Six years after first directing BC Hydro to investigate performance-based ratemaking, the BCUC has abandoned this approach. BC Hydro will file a traditional application for rates in fiscal years 2026 to 2028, and the BCUC will do its best to determine whether the proposed costs are just and reasonable. But BC Hydro will have no incentive to become more efficient.
Paths not taken
It is hardly surprising that BC Hydro opposed the decision to implement formula-based rates, as the utility would have had to make efficiency gains to maintain its profitability. What is harder to understand is the degree to which the BCUC has backtracked. There were alternatives to completely rescinding the original decision.
The BCUC could have continued to pursue formula-based rates more flexibly. It could have acknowledged the challenges of the energy transition, and allowed BC Hydro to spend more money specifically on electrification, so long as the utility could justify the extra spending.
Another alternative would have been to delay formula-based rates for one more rate-setting cycle, perhaps a delay of three years, but leaving BC Hydro in no doubt that it would come under the new arrangement eventually.

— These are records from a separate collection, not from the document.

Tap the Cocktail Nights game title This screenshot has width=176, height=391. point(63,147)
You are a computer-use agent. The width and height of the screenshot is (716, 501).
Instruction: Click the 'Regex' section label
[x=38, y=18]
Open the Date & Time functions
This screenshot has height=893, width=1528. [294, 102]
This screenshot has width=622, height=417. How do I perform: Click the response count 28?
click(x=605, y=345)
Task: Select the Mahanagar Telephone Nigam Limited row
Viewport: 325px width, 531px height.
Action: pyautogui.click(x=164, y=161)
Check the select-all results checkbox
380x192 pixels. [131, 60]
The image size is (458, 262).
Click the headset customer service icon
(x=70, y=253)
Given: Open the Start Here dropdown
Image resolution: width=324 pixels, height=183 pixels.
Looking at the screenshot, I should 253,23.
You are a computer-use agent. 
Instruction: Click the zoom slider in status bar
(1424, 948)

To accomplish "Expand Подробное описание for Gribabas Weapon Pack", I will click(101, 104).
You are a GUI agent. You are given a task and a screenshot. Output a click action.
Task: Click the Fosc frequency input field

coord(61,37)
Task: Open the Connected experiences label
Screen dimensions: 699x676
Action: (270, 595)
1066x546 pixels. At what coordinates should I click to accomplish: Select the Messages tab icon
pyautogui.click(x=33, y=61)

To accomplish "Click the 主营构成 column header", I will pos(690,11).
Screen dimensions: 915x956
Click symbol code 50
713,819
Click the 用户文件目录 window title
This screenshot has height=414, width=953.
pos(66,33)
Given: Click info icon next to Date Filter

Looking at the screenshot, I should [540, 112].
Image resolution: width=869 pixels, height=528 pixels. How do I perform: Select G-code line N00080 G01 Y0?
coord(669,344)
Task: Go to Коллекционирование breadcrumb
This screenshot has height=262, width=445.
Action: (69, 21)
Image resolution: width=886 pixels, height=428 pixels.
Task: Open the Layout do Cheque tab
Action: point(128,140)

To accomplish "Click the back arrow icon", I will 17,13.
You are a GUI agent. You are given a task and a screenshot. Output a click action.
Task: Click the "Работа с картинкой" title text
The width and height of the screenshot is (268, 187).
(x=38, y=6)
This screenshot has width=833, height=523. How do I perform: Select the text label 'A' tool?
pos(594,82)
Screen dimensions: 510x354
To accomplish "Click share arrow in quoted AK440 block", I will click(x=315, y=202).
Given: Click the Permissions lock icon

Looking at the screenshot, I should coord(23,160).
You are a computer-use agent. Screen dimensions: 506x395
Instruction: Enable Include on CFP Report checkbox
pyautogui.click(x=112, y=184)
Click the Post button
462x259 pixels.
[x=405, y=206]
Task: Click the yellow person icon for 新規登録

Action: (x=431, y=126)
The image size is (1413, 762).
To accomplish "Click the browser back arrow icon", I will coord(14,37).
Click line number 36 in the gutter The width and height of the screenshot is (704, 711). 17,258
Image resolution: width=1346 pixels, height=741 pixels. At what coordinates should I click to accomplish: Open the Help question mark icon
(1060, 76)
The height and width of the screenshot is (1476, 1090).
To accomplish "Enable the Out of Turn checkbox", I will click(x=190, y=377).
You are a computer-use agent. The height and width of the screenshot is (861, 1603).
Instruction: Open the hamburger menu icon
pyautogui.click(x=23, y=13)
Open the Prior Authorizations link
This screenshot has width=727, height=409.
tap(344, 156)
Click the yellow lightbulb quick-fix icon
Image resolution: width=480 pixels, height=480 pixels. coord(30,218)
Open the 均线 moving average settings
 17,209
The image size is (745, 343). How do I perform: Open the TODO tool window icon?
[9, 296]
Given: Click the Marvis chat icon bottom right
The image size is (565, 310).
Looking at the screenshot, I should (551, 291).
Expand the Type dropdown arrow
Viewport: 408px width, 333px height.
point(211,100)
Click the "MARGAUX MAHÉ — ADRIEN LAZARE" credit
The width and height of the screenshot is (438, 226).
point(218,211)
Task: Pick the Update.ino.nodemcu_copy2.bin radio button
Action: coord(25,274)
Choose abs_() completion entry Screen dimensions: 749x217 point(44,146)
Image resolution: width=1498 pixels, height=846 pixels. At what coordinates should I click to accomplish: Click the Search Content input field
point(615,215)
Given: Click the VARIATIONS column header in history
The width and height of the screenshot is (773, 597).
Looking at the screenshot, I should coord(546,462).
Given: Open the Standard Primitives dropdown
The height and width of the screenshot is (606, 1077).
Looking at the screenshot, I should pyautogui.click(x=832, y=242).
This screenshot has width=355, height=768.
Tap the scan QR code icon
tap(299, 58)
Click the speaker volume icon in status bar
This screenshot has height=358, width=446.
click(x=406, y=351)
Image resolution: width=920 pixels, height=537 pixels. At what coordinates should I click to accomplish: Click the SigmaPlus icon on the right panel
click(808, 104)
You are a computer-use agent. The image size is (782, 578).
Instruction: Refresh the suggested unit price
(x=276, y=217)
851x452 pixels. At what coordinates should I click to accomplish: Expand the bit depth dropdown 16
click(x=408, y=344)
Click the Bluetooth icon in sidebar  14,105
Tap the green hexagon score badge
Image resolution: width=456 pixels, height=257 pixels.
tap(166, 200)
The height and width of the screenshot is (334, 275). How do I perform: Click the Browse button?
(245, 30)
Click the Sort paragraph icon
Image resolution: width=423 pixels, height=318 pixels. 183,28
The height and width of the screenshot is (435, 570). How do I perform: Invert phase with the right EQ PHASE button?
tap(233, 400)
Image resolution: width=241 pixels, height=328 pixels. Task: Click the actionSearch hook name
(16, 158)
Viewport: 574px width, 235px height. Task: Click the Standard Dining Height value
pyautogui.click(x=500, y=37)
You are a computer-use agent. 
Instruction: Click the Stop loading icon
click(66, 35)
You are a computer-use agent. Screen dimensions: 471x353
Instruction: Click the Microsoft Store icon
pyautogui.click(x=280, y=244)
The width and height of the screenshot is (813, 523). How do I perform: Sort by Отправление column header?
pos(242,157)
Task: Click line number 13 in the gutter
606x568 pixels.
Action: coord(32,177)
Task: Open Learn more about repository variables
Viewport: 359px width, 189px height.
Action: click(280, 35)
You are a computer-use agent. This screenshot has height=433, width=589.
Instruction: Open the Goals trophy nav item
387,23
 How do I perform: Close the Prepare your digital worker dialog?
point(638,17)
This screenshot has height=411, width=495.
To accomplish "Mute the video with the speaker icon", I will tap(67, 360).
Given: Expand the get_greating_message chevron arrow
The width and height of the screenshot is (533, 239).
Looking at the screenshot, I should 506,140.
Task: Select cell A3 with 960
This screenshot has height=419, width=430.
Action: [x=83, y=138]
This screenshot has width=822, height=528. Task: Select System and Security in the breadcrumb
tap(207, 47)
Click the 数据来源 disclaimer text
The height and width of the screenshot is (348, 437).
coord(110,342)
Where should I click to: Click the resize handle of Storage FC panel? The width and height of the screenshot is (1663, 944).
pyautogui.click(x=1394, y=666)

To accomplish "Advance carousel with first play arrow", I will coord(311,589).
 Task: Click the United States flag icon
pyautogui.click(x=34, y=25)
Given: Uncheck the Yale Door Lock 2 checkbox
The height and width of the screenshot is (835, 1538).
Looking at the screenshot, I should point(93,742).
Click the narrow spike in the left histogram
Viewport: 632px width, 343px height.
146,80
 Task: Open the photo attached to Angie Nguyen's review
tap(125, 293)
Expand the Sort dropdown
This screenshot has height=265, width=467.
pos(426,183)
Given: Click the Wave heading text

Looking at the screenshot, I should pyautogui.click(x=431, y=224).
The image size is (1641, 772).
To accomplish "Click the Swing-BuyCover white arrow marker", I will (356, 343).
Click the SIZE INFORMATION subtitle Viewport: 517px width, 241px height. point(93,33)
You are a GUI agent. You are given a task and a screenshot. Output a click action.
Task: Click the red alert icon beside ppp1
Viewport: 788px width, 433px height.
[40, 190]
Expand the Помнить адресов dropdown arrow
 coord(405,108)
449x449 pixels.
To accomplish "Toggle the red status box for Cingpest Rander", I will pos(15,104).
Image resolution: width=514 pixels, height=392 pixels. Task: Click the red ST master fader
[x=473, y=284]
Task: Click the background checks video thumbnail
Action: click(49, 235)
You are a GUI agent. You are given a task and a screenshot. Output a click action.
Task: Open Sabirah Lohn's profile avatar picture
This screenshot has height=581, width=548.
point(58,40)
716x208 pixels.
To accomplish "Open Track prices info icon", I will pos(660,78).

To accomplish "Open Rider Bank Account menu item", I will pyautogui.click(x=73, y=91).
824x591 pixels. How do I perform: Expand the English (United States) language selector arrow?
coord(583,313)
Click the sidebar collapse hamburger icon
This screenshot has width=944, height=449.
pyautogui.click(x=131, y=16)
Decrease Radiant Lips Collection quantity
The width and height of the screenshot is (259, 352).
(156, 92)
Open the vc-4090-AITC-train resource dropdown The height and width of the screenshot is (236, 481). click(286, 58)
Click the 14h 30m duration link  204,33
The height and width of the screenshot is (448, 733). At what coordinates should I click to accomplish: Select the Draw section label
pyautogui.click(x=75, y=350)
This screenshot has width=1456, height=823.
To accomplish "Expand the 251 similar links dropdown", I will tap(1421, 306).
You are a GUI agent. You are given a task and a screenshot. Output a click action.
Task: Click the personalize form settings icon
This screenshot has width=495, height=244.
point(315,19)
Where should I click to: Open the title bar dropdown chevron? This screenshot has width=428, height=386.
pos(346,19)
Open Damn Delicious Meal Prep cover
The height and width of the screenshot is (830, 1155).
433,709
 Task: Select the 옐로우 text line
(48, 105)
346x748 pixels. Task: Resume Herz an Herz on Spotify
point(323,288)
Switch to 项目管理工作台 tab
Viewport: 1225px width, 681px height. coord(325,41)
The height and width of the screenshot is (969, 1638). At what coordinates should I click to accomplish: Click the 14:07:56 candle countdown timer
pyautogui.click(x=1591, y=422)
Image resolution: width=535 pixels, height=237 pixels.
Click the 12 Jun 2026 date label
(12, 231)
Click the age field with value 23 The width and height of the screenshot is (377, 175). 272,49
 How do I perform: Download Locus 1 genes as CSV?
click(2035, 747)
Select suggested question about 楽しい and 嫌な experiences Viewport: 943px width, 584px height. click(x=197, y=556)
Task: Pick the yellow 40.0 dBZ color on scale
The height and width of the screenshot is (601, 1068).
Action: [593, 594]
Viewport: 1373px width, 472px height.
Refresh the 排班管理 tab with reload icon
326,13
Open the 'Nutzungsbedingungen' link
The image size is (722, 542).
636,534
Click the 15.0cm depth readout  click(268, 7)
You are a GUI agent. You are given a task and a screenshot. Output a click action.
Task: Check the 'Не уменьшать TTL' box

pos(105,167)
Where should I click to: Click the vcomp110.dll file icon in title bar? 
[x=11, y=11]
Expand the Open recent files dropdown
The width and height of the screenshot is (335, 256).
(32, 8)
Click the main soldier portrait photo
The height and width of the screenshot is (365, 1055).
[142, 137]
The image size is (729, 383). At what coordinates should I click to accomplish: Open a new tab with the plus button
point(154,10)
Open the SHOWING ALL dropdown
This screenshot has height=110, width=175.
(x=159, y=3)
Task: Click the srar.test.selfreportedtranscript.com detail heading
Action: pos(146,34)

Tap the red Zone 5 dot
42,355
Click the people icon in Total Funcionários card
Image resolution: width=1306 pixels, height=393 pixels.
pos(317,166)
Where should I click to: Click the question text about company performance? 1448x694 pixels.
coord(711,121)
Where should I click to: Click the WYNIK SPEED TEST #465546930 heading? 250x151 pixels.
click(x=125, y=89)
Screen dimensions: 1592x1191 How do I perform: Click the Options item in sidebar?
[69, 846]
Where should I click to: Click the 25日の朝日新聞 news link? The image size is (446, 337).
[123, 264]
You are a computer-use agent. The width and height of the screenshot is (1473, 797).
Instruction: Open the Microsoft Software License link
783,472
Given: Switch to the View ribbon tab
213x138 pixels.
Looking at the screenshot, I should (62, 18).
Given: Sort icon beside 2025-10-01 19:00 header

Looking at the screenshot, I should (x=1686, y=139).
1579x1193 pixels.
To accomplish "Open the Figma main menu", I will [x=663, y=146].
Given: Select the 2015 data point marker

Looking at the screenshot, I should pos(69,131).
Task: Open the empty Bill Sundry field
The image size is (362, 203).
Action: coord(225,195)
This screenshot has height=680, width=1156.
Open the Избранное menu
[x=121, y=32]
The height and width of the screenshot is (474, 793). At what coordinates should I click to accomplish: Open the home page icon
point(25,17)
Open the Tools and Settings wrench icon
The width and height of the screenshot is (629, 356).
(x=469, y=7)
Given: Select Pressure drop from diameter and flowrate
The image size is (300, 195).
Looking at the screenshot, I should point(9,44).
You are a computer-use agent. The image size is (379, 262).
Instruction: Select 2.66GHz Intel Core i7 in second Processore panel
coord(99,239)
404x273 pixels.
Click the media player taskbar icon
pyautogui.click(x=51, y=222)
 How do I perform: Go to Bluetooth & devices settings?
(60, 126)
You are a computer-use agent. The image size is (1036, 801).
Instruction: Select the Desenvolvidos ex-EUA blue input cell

The BCUC did say that this decision “should not be construed as a commentary on or rejection of PBR as a regulatory incentive mechanism.” But there’s no escaping that the BCUC has rescinded the directive in its entirety, and BC Hydro no longer has any obligation to implement any form of performance-based rates.
The BCUC did demand that BC Hydro produce (another) report on performance-based ratemaking, but this won’t arrive until at least December 31, 2028, assuming no extensions are granted. Based on the recent exercise, we shouldn’t expect to see any formula-based rates for BC Hydro until at least the early 2030’s, if ever.
Performance-based regulation is no panacea, and is complex and controversial to implement. But the regulator has few enough tools available to impose cost efficiency discipline on utilities. The BCUC has thrown away a once-in-a-generation opportunity.
How level is the playing field?
The BCUC granted BC Hydro relief from the discipline of formula-based rates in recognition of the challenges of the energy transition. It recognized that future costs to increase electrification were uncertain. But BC Hydro isn’t the only utility in the province undergoing an energy transition.
Fortis Gas, which let’s not forget in the recent winter peak delivered twice as much energy as BC Hydro to keep homes and businesses warm, is transitioning to a decarbonized grid, and its sister company, Fortis Electric, faces similar challenges to BC Hydro in its service area.
The BCUC regulates both Fortis companies under a formula-based rates scheme; they must currently find half of one percent cost savings every year to maintain their BCUC-approved level of profit. It will be interesting to see if Fortis applies to the BCUC to change this arrangement when it expires at the end of 2024. And if they do, will the BCUC give them the same relief as it just gave BC Hydro?
Scoreboard
For those keeping score, this approval makes it “two for two” in BC Hydro’s series of four reconsideration requests filed in the three months since the government replaced the BCUC Chair in September 2023:
Reconsideration proceeding | Application date | Outcome |
F2025 DARR and TIRR and Reconsideration Related to the TIRR | October 30, 2023 | Approved February 20, 2024 |
Westbank Station Upgrade Reconsideration of G-47-18 | November 21, 2023 | In progress |
Reconsideration of BCUC Order G-91-23 Directive 20 | December 18, 2023 | In progress |
Reconsideration of PBR Report Order G-388-21 | December 21, 2023 | Approved March 15, 2024 (the subject of this article) |
There are still two requests outstanding. Is anyone taking bets?